Lorsque Lucy Ash a été escortée autour du vaste et numineux monastère insulaire de Valaam, situé dans le lac Ladoga près de Saint-Pétersbourg, elle avait un guide intrigant : un moine qui s’est présenté comme le Père Iosif mais parlait un anglais courant avec l’accent de New York. Il a expliqué que son père, un magnat du meuble russe, l’avait envoyé dans une école de commerce américaine dans l’espoir de guérir son intérêt adolescent pour la religion, mais « comme vous pouvez le voir, cela n’a pas fonctionné ».
Jusque-là, tout était charmant. La conversation a ensuite pris un tournant plus difficile lorsque la silhouette en robe noire a commencé à parler fièrement des sommes d’argent considérables qui avaient été dépensées pour le monastère à la demande de Vladimir Poutine — transformant l’île en un lieu où le président et ses invités d’élite pouvaient effectuer des visites confortables et très médiatisées. Ash n’a pas pu s’empêcher de demander à son compagnon s’il considérait le président comme un homme saint. « Seul Dieu le sait », a été la réponse habile. Mais les résultats de ce patronage de haut niveau étaient visiblement impressionnants. Comme le note Ash, il a été calculé que 700 000 dollars d’argent des contribuables ont été dépensés sur l’île pour chaque membre d’une fraternité supposément dédiée à l’ascétisme et à la prière ; et le réseau fédéral russe a fourni à la communauté de 200 personnes suffisamment de capacité électrique pour répondre aux besoins d’un petit pays.
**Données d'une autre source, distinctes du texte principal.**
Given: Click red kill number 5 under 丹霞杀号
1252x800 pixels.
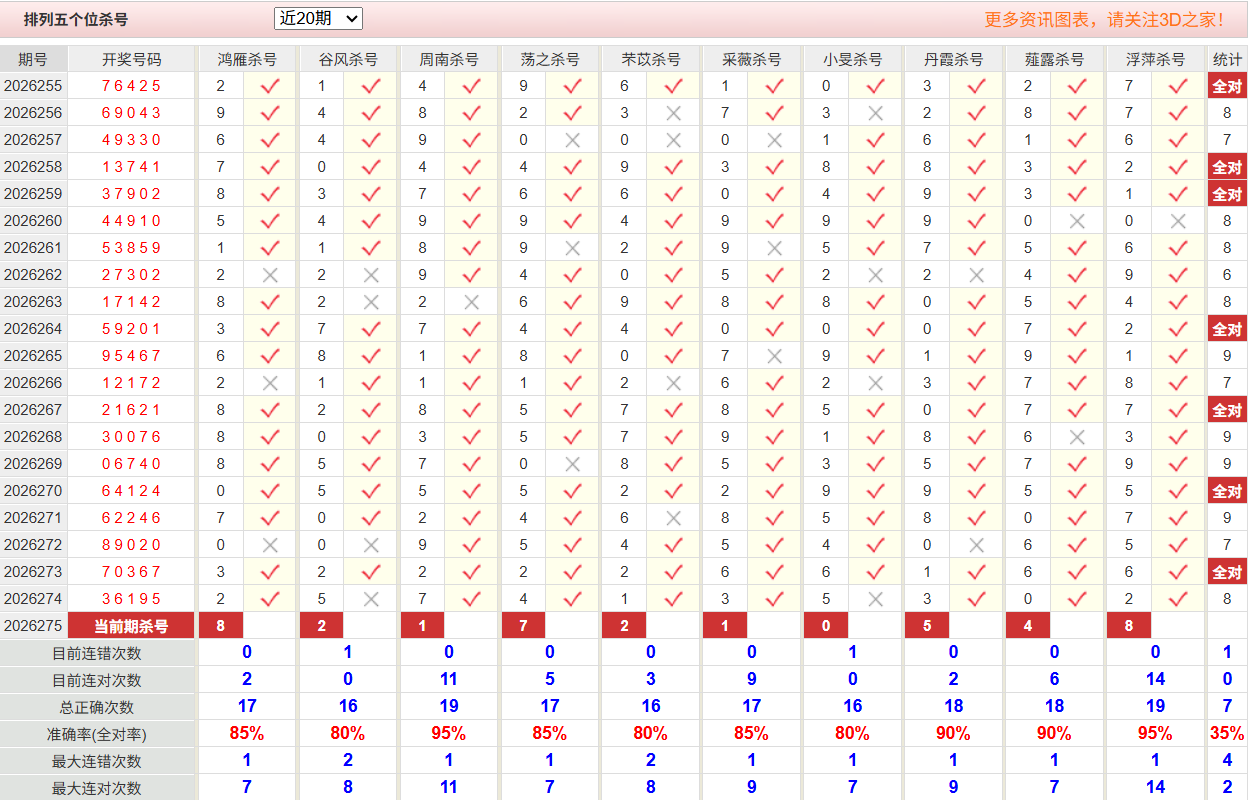Looking at the screenshot, I should pos(927,626).
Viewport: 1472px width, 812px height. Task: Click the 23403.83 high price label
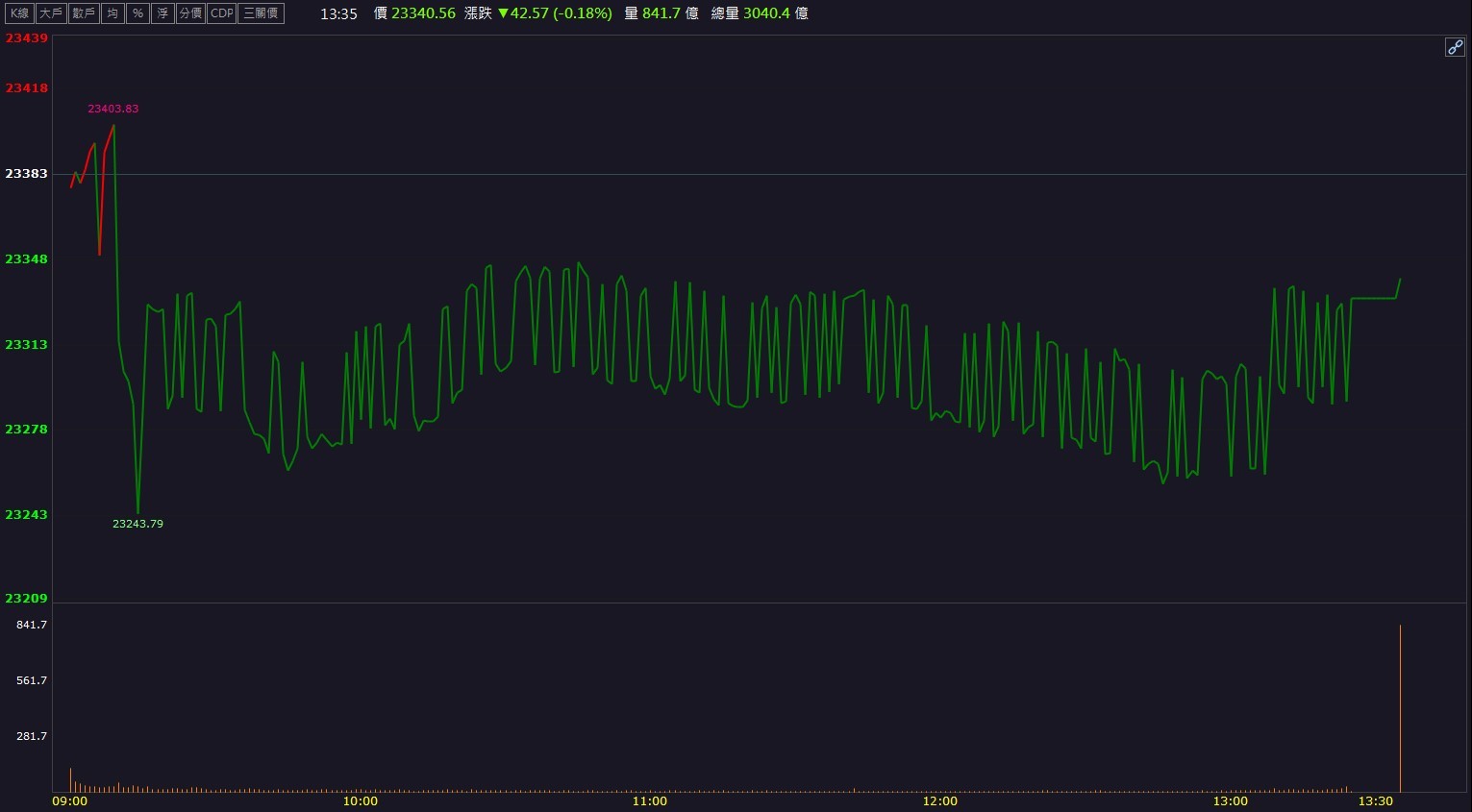coord(113,109)
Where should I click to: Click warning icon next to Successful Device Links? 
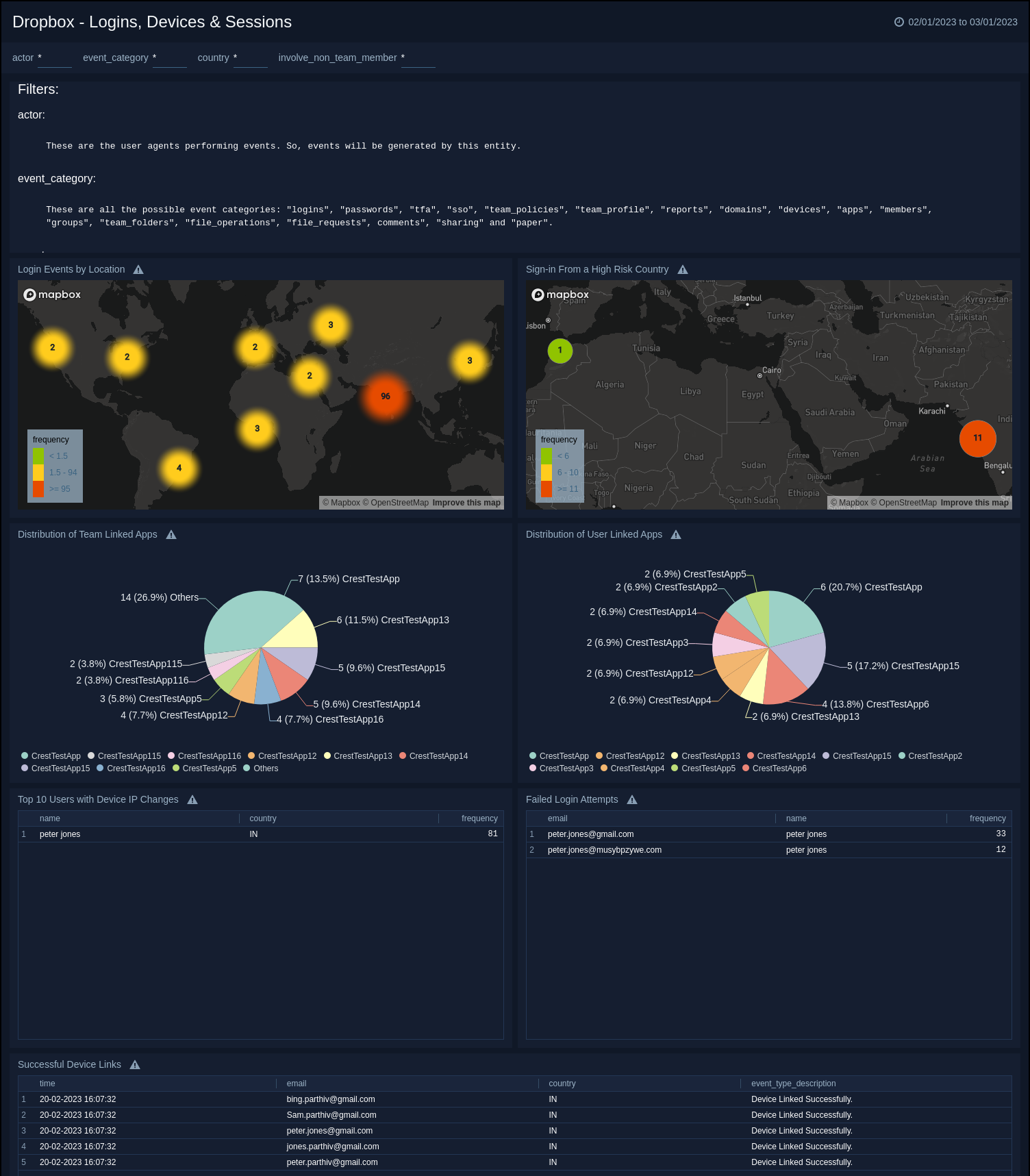click(135, 1065)

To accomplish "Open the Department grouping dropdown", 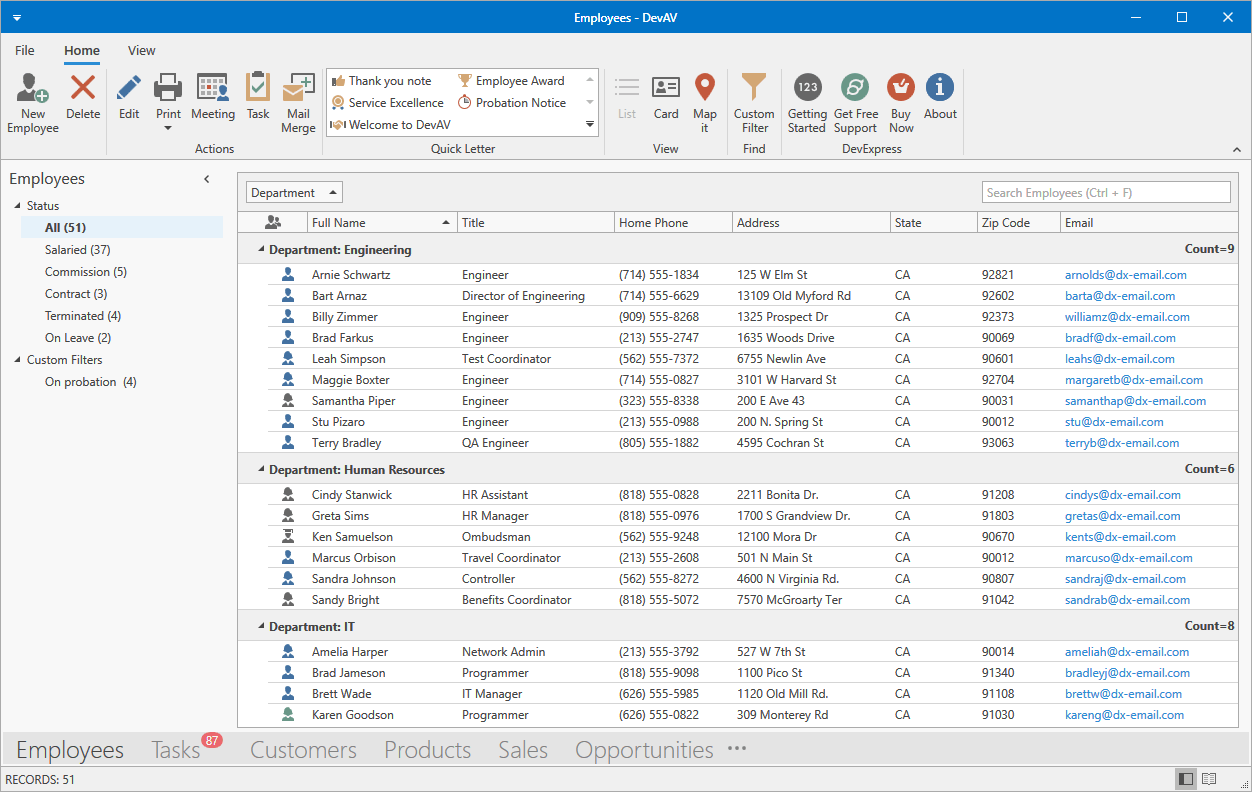I will point(294,193).
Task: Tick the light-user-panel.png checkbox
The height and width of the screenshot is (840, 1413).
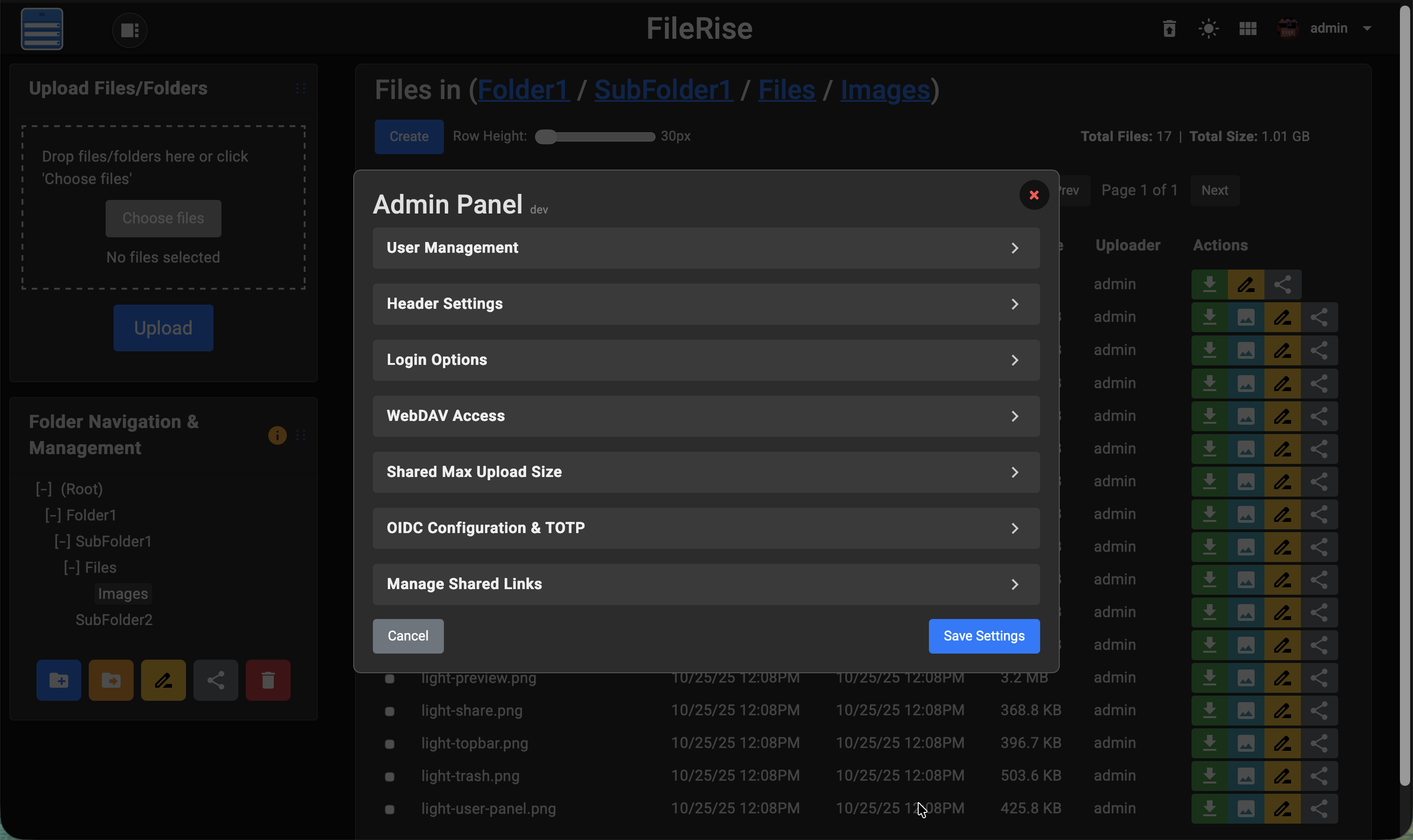Action: click(x=390, y=810)
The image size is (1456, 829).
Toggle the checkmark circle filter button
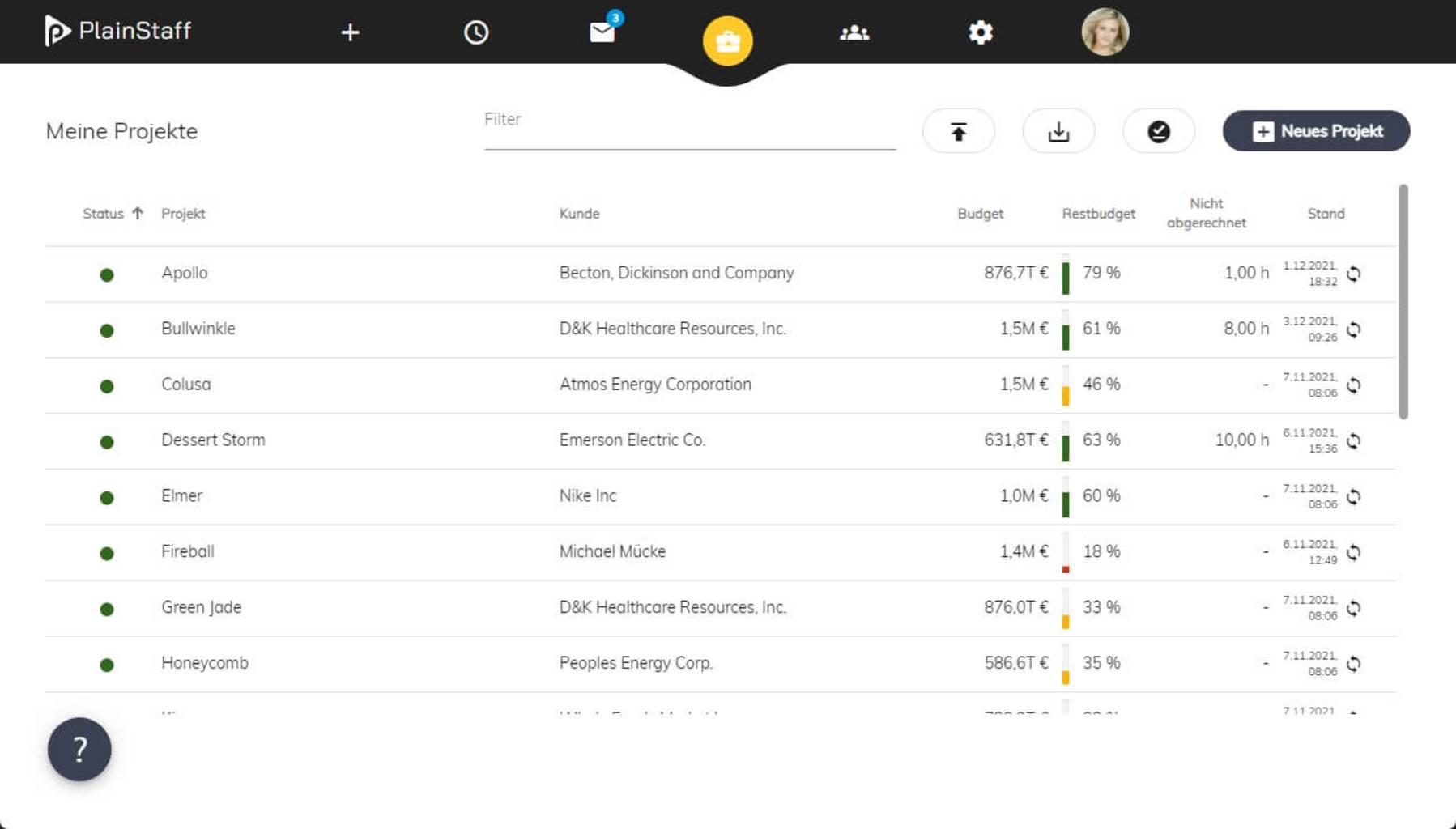click(x=1158, y=131)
La transformation post-communiste de l’île de Valaam — d’un avant-poste rude et romantique à une vitrine élégante et administrée sans pitié de la largesse de l’État — est l’une des nombreuses histoires saisissantes racontées par Ash dans The Baton and the Cross sur la trajectoire de l’orthodoxie russe depuis la chute du régime athée. À l’époque de l’effondrement soviétique, la résurrection du christianisme semblait à ses participants comme une entreprise vaillante et contre-culturelle. Mais chaque année qui passe, un partenariat de facto entre le Patriarcat de Moscou et les pouvoirs terrestres de la Russie est devenu plus évident — surtout après 2012 lorsque le Patriarche Kirill, ayant initialement gardé un peu de distance avec le Kremlin, a emphatiquement soutenu Poutine et a aidé à garantir sa réélection. En retour, des centaines de millions de roubles ont été mis à disposition pour la construction d’églises et d’autres projets qui ont rehaussé le prestige et l’empire immobilier du Patriarcat.
Comme le soutient Ash, le soutien strident du Patriarche Kirill à la guerre en Ukraine — et les mesures disciplinaires sévères appliquées aux prêtres qui remettent en question cette ligne — ne sont que la culmination logique d’une relation de plus en plus étroite entre l’Église et l’État. Les interconnexions entre l’Église et l’État dans le pays des Slaves orientaux ont pris une variété de formes déroutantes, mais il y a un thème commun. À chaque époque de l’évolution de la Russie, y compris l’époque soviétique, des moyens ont été trouvés pour que les dirigeants terrestres exploitent le pouvoir doux de la religion à leur propre avantage.
Ash n’est bien sûr pas seule à faire cette observation. Le grand patriote russe Aleksandr Solzhenitsyn a fait remarquer que l’histoire de son pays aurait été « incomparablement plus humaine et harmonieuse au cours des derniers siècles… si l’Église n’avait pas renoncé à son indépendance et [avait] fait entendre sa voix parmi le peuple comme elle le fait, par exemple, en Pologne ».
Et pourtant, comme une lecture attentive de son récit le fera également clairement comprendre, l’orthodoxie russe ne commence ni ne se termine — même aujourd’hui — par son utilisation comme outil du pouvoir d’État. Il y a plus dans l’histoire que cela.